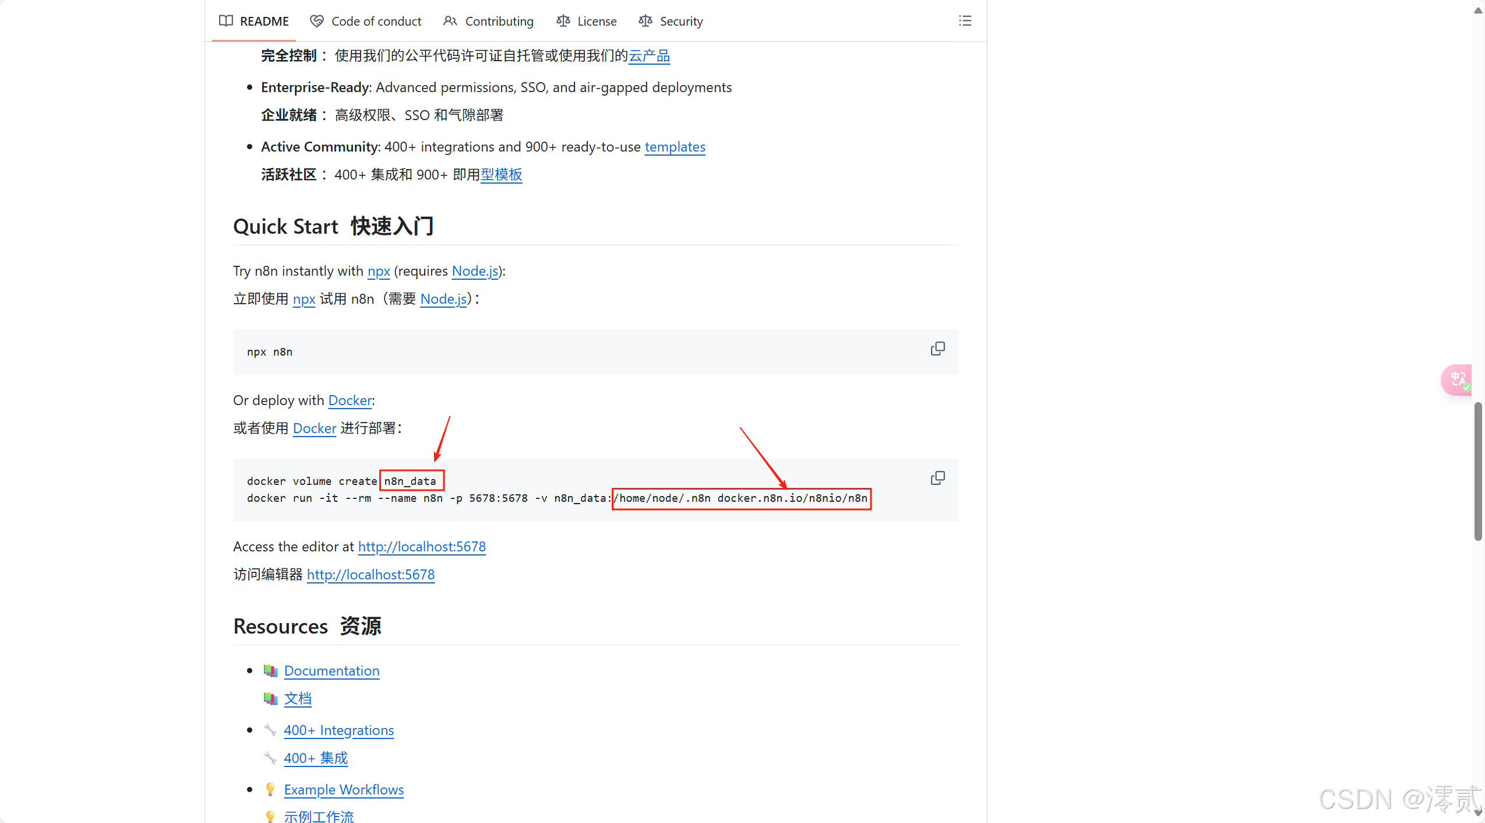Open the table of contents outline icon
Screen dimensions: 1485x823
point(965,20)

===============

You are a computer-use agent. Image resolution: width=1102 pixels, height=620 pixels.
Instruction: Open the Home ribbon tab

===============

### What is required:
Beginning with the line containing "You are a computer-use" in the material above, copy every line exactly until you have copied the line containing "Instruction: Open the Home ribbon tab".

### Your response:
You are a computer-use agent. Image resolution: width=1102 pixels, height=620 pixels.
Instruction: Open the Home ribbon tab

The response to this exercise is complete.